La diferencia con la epopeya es que la tragedia es una forma cerrada, que se representaba siempre de la misma manera. Mientras que la esencia del epos era la improvisación. Ni el canto ni el cuento estaban terminados. Es la mejor ilustración de la “obra abierta” de Umberto Eco, una verdadera work in progress, si una vez ha existido alguna. 
La fractura de la tradición oral dio lugar a una de las disputas más pintorescas, por bizantina, de la cultura del Barroco. ¿Qué es más importante en una partitura, la música o la palabra? La pregunta es el tema de una de las composiciones más fascinantes del siglo XX. Me refiero, por supuesto, a Capriccio, suerte de ópera de cámara escrita por Richard Strauss en 1942, poco antes de morir. Y es, asimismo, uno de los asuntos que revisa Valentina Marulanda en su muy interesante y documentado “La razón melódica”, una necesaria reflexión sobre el carácter de la música y su relación con la filosofía y los filósofos, desde Platón a Jankélevitch. 
Desde la introducción, la autora reconoce que la música es como la rosa del poeta, “sin porqué, florece porque florece”. A lo que añadiría Heidegger que el segundo “porqué” es el que nombra el fundamento. Lo mismo con la música. Pero, poco después, Marulanda nos revela que la música es “un misterio para quienes... pretenden indagar por el puro ser de la música. Aquellos que pretenden entenderla con las herramientas de la lógica y la razón”. Y los que se empeñan en entenderlo todo con esas herramientas no son otros que los filósofos. 
Y a los filósofos dedica Marulanda sus mejores páginas. Pero, ¿de qué filósofos se trata? No es casual que, en su mayoría, sean alemanes y casi todos portavoces de lo que se dio en llamar la modernidad: Schopenhauer, cuya prosa es la más musical entre los pensadores que han pensado en alemán; Nietszche y el más obvio y radical T. W. Adorno, compositor él mismo y uno de los discípulos más brillantes del brillante Alban Berg. De Schopenhauer nos recuerda la autora que en su “Weltanschaung”, su idea del mundo, la música “ocupaba un lugar privilegiado, fuera de toda escala, por ser la más perfecta expresión de todas las artes. Le atribuye una función metafísica, capaz de captar sin mediación alguna la esencia íntima, el Ser. La música es expresión directa de la voluntad”. Mientras que a Nietzsche, al cual no sabríamos entender sin Schopenhauer, el libro consagra unos buenos párrafos ajustados y esclarecedores. 
 En algunos de ellos se detiene a comentar las difíciles relaciones entre el filósofo y Richard Wagner, dos de los egos más abultados de la cultura alemana, una cultura nunca ayuna de egos abultados. Concluye Marulanda sus comentarios sobre el músico-filósofo de Zaratustra: “Sea como sea, hasta el ocaso de sus días se mantiene intacta su devoción por la música que considera tan esencial como el aire para el hombre. Y para el filósofo, en la medida en que ‘libera el espíritu’ y ‘da alas a los pensamientos’.
 Pero, además, en una dimensión ética, es factor de plenitud y antídoto contra el sufrimiento. ¡Qué poco se necesita para la felicidad! El sonido de una gaita. Sin música, la vida sería una equivocación’. Este citadísimo aforismo de ‘El crepúsculo de los ídolos’ encierra, ciertamente, una de las más elocuentes profesiones de fe en el milagro de la música que desde Orfeo no cesa de emocionar y de interrogar”.

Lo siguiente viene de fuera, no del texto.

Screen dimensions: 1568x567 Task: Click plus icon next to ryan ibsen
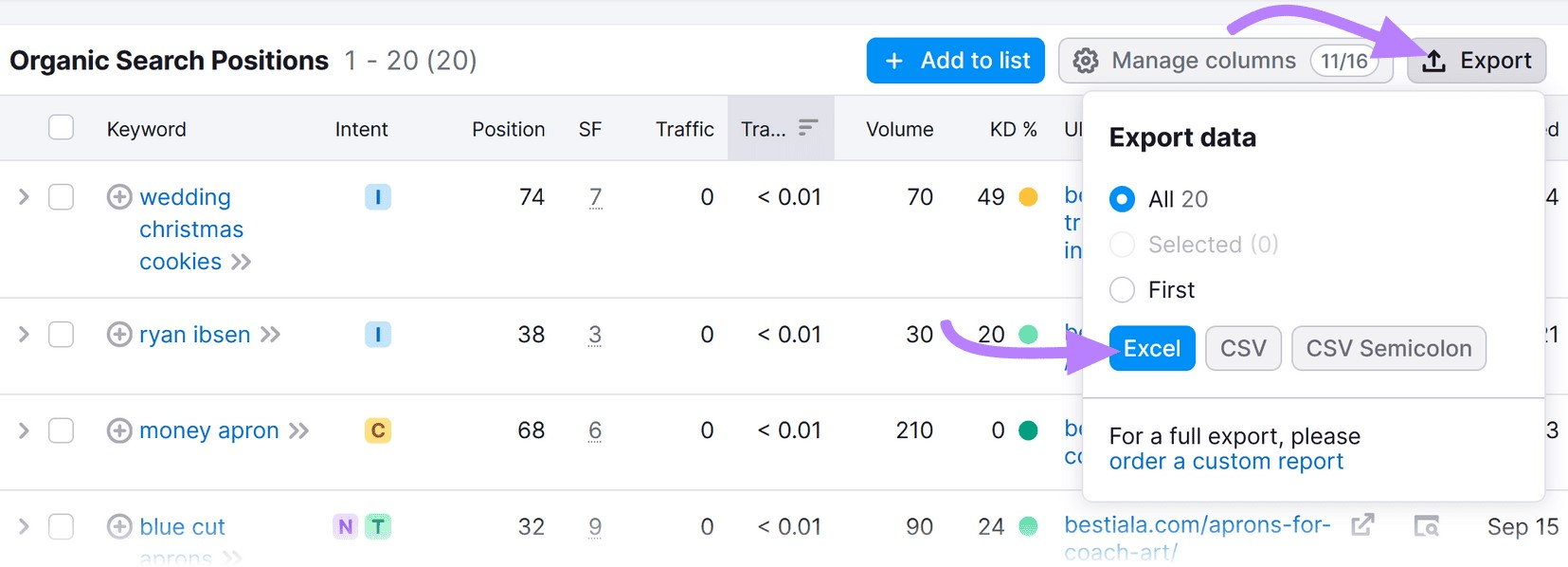point(119,335)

(*) Valentina Marulanda  (1950-2012) nació en Manizales Colombia. En la universidad de Caldas siguió estudios de Filosofía y Letras y en la Universidad de La Sorbonne, París, se doctoró en Filosofía del Arte y la Cultura. En Caracas fue profesora, periodista y directora de Publicaciones y de Literatura del Consejo Nacional de la Cultura. En 2004 publicó  “Primera vista y otros sentidos”. La Universidad  Simon Bolívar editó el libro aquí comentado, La razón melódica: Filosofía, música, lenguaje, finalista del Concurso Anual Transgenérico de la Fundación para la Cultura Urbana.

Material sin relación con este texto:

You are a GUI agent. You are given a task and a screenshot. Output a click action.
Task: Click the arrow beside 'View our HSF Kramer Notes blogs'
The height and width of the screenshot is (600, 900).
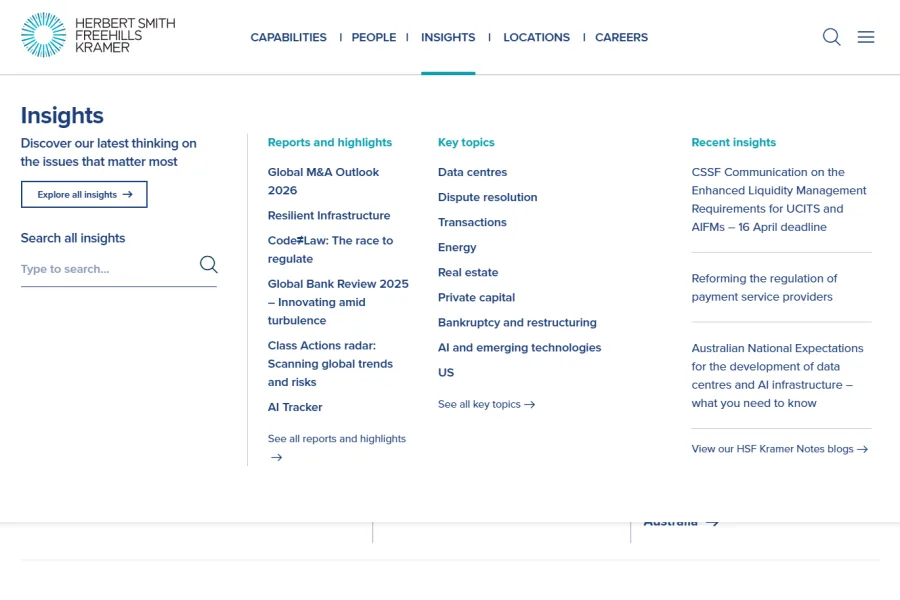pos(862,449)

El Carabobeño 11 mayo 2014

Un libro para todos

 No obstante, uno de los logros que más admiramos, y agradecemos, en “La razón melódica” es la lucidez de Marulanda a la hora de comentar al más “negativo” de los pensadores modernos. Claro está, nos referimos a Adorno, el cual, como Góngora en su tiempo, pensaba que la dificultad era una marca del genio. En Góngora era una respuesta al “mundo al revés” del seiscientos español; en el caso del pensador germano se trata de una postura filosófica, una reacción al absurdo de Auschwitz Adorno, como Rousseau, Nietzsche o Edward Said, es un pensador que viene de la música a la filosofía, que prefirió, como sus mencionados colegas, las dos líneas del cuaderno a las cinco del pentagrama. Por eso resultan tan necesarias las reflexiones del pensador de “Mínima moralia”. Dice nuestra autora: “El pensamiento de Adorno se mueve entre la filosofía y el arte –la música en primer lugar- o más bien, de la música y el arte a la filosofía. Su aproximación a los problemas estéticos no se hace desde afuera sino que proviene de la entraña misma del arte, desde la inmersión en la obra y partir de ella”.
Y, más adelante, y para que no se nos olvide: “Aunque sensible y conocedor de todas las formas artísticas, perspicaz y voraz lector de literatura es sin embargo en la música donde el juicio de Adorno se muestra más sabio y más incisivo”. Pero, a pesar de los brillantes acercamientos de Valentina Marulanda a las obras de los filósofos músicos y no músicos, seríamos injustos con su trabajo si no referimos sus apasionadas opiniones sobre los novelistas como Mann o Màrai, que han hecho de la música el asunto de algunas de sus obras más distinguidas. Pero también Camus y Vargas Llosa, Sartre y Saramago, Vegas y Vila Matas.
“La razón melódica” tiene la rara virtud de ser un libro para todos. Para los músicos profesionales y para los simples aficionados al arte sonoro. Lo único que nos recomienda la autora es un poco de inocencia al escuchar música. Que dejemos de lado todo apriorismo y nos entreguemos a la melodía sin “porqué”. Como el que toma un baño en el mar sin preguntar de dónde ha salido tanta agua. “La altiva razón técnica”, nos advierte Marulanda en buena hora, “también sucumbe a los sortilegios de la razón melódica”.